A map like this has exactly the same structure of a regular ggplot graph.

6 Performing a t-test

Let us now go back to our original task, that of calculating a t-test. Because we have this new variable - continent, we no longer need to manually ascribe a continent to our countries. Let us quickly see our labels for the continents.

unique(merged$continent)

[1] "Africa"                  "Asia"                   
[3] "South America"           "Europe"                 
[5] "Oceania"                 "North America"          
[7] "Seven seas (open ocean)" "Antarctica"

We can use the “South America” label. Note that this does not capture all the countries which we previously referred to as “Latin America.” For example, Mexico is not included here, as it is part of North America. This is to say that Latin America can be referred to as both a geographic and a linguistic space.

sample_latam<-subset(merged, continent=="South America")

Let us do the same for Europe

sample_eu<-subset(merged, continent=="Europe")

Let us quickly map South America.

ggplot() +
    geom_sf(data = sample_latam, aes(fill = life_exp_mean))+
    theme_bw()+
    xlab("X - Longitude") + ylab("Y - Latitude")+
    ggtitle("Avg. Life Expectancy 1901-2021")

Let us do the same for Europe.

ggplot() +
    geom_sf(data = sample_eu, aes(fill = life_exp_mean))+
    theme_bw()+
    xlab("X - Longitude") + ylab("Y - Latitude")+
    ggtitle("Avg. Life Expectancy 1901-2021")+
    coord_sf(
    xlim = c(-10, 40),   # longitude limits (west to east)
    ylim = c(35, 70)     # latitude limits (south to north)
  )

We are now ready to perform a t-test to see if the life expectancy in Latin America is different from life expectancy in Europe. Note that we have 50 observations in Europe and 13 in Latin America. Let us now perform a t-test.

test_greater<-t.test(sample_latam$life_exp_mean,
                     sample_eu$life_exp_mean,
        alternative = c("greater"))
test_greater


    Welch Two Sample t-test

data:  sample_latam$life_exp_mean and sample_eu$life_exp_mean
t = -5.5367, df = 17.108, p-value = 1
alternative hypothesis: true difference in means is greater than 0
95 percent confidence interval:
 -9.228658       Inf
sample estimates:
mean of x mean of y 
 63.25522  70.27813

What is the Alternative Hypothesis for a one-tailed t-test - ?

The Alternative Hypothesis: True difference in means is greater than 0 (mean of x − mean of y).
The average life expectancy in Latin America is greater than the average life expectancy in Europe.

What is the Null Hypothesis for this one-tailed t-test?

The Null Hypothesis: the average life expectancy in Latin America is less than or equal to the average life expectancy in Europe.

Do we accept or reject the Null Hypothesis?

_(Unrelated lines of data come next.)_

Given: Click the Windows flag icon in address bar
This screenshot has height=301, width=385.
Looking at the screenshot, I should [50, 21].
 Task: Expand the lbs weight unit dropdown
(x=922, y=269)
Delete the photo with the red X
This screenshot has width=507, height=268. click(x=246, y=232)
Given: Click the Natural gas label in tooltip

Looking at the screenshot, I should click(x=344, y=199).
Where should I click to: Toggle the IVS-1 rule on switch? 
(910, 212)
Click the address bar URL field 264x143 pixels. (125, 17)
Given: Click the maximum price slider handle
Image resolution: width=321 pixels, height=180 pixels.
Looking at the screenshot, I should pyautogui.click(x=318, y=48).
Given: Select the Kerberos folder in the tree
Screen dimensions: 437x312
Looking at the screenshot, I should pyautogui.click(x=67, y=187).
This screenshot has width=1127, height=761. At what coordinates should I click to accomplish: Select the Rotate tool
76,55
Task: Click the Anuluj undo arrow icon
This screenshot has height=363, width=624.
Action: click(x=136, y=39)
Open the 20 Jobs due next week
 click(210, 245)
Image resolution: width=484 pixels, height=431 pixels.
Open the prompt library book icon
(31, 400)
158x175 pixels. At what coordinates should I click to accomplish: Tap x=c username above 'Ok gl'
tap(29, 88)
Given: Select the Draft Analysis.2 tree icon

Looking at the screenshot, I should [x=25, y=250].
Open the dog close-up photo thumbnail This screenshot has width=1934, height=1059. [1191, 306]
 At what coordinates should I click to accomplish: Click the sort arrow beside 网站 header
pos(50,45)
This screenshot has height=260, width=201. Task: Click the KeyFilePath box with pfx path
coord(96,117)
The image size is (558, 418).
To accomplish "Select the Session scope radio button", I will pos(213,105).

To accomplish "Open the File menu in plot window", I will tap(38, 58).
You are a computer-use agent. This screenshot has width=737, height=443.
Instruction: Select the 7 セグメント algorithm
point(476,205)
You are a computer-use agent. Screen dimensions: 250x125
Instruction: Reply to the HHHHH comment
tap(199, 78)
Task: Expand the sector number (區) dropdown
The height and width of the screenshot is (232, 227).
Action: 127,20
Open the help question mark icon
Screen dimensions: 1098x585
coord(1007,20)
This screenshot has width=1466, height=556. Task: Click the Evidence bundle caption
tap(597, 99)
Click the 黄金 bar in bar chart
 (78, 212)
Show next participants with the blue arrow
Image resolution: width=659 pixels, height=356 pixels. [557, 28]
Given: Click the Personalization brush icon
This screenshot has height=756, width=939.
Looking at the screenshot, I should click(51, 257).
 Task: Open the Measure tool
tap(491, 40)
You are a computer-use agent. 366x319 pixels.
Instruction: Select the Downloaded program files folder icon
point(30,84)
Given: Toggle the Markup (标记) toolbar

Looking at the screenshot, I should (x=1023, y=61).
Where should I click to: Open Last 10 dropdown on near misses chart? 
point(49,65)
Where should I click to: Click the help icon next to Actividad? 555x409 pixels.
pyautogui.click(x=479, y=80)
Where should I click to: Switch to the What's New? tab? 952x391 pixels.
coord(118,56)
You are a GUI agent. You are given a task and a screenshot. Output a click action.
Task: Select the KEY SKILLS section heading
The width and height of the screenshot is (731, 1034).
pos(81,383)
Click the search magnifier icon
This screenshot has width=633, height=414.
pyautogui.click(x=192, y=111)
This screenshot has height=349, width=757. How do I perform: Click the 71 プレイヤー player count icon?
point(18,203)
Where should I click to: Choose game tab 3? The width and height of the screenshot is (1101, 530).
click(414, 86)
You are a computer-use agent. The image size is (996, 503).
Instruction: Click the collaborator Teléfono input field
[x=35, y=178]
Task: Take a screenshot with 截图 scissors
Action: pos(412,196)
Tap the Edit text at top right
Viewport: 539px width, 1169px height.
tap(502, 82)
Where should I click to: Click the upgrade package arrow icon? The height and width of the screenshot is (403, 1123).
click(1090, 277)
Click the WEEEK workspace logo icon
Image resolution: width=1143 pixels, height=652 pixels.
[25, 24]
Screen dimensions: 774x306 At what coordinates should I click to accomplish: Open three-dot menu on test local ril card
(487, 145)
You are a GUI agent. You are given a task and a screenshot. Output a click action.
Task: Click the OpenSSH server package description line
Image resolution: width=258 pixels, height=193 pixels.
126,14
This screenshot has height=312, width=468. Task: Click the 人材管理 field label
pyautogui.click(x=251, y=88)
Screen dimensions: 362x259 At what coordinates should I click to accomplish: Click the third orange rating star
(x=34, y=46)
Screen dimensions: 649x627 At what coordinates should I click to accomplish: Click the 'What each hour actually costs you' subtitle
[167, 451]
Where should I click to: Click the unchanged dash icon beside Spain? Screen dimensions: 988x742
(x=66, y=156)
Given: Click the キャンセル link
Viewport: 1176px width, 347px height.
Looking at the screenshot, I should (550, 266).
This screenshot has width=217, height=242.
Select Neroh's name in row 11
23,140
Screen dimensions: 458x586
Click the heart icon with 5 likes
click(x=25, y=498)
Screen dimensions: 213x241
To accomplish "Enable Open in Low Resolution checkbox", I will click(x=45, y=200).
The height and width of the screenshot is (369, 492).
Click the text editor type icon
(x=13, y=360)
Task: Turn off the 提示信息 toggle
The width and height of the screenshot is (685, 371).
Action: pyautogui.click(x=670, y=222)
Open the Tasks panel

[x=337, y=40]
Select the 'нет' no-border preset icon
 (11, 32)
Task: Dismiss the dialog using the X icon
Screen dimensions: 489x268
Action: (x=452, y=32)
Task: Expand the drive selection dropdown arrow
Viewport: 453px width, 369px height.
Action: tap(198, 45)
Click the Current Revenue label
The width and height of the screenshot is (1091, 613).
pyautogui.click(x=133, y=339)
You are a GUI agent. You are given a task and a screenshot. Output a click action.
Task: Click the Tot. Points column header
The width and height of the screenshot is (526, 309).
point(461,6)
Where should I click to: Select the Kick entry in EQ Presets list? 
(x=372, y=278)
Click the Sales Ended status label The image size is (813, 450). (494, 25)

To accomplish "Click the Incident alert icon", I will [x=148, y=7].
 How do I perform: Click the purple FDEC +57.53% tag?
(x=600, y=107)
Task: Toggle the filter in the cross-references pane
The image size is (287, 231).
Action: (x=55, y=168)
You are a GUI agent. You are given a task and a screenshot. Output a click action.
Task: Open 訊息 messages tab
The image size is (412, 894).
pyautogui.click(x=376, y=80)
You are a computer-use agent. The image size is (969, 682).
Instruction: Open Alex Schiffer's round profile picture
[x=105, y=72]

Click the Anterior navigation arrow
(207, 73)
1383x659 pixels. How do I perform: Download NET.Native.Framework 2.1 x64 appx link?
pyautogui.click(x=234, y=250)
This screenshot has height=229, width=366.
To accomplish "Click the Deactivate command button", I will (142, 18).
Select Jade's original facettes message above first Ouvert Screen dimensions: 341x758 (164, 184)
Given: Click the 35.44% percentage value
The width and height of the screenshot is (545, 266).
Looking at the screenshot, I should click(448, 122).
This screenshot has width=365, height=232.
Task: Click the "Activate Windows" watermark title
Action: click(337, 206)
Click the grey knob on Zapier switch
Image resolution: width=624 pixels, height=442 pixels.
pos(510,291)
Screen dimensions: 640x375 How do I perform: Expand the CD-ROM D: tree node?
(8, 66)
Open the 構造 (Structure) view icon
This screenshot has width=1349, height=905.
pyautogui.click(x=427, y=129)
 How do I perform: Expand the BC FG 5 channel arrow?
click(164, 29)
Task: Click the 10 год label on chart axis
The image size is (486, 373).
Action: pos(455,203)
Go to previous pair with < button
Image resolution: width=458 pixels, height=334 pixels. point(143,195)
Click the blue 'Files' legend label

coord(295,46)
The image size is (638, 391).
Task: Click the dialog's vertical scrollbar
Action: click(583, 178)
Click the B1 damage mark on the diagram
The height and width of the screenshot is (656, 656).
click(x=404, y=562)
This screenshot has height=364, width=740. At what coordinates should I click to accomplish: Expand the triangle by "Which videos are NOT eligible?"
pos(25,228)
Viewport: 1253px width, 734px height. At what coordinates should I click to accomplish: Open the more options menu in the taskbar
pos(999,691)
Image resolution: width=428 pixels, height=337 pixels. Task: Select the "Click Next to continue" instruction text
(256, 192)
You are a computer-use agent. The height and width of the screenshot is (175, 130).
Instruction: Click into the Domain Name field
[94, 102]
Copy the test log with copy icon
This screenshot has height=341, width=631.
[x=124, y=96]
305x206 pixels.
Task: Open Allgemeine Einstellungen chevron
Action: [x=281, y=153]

We do not reject the null hypothesis (H0) because p ≥ 0.05 and conclude that there is no statistical evidence that life expectancy in Latin America is higher than in Europe.

A p-value of 1 means your data are completely inconsistent with your chosen direction of the test. There is no evidence at all that Latin America’s life expectancy is higher than that of Europe. So, we do not reject the H0 because p is much larger than 0.05.

But is it less?

test_less<-t.test(sample_latam$life_exp_mean,
                  sample_eu$life_exp_mean,
        alternative = c("less"))
test_less


    Welch Two Sample t-test

data:  sample_latam$life_exp_mean and sample_eu$life_exp_mean
t = -5.5367, df = 17.108, p-value = 1.771e-05
alternative hypothesis: true difference in means is less than 0
95 percent confidence interval:
      -Inf -4.817149
sample estimates:
mean of x mean of y 
 63.25522  70.27813

What is the Alternative Hypothesis for a one-tailed t-test - ?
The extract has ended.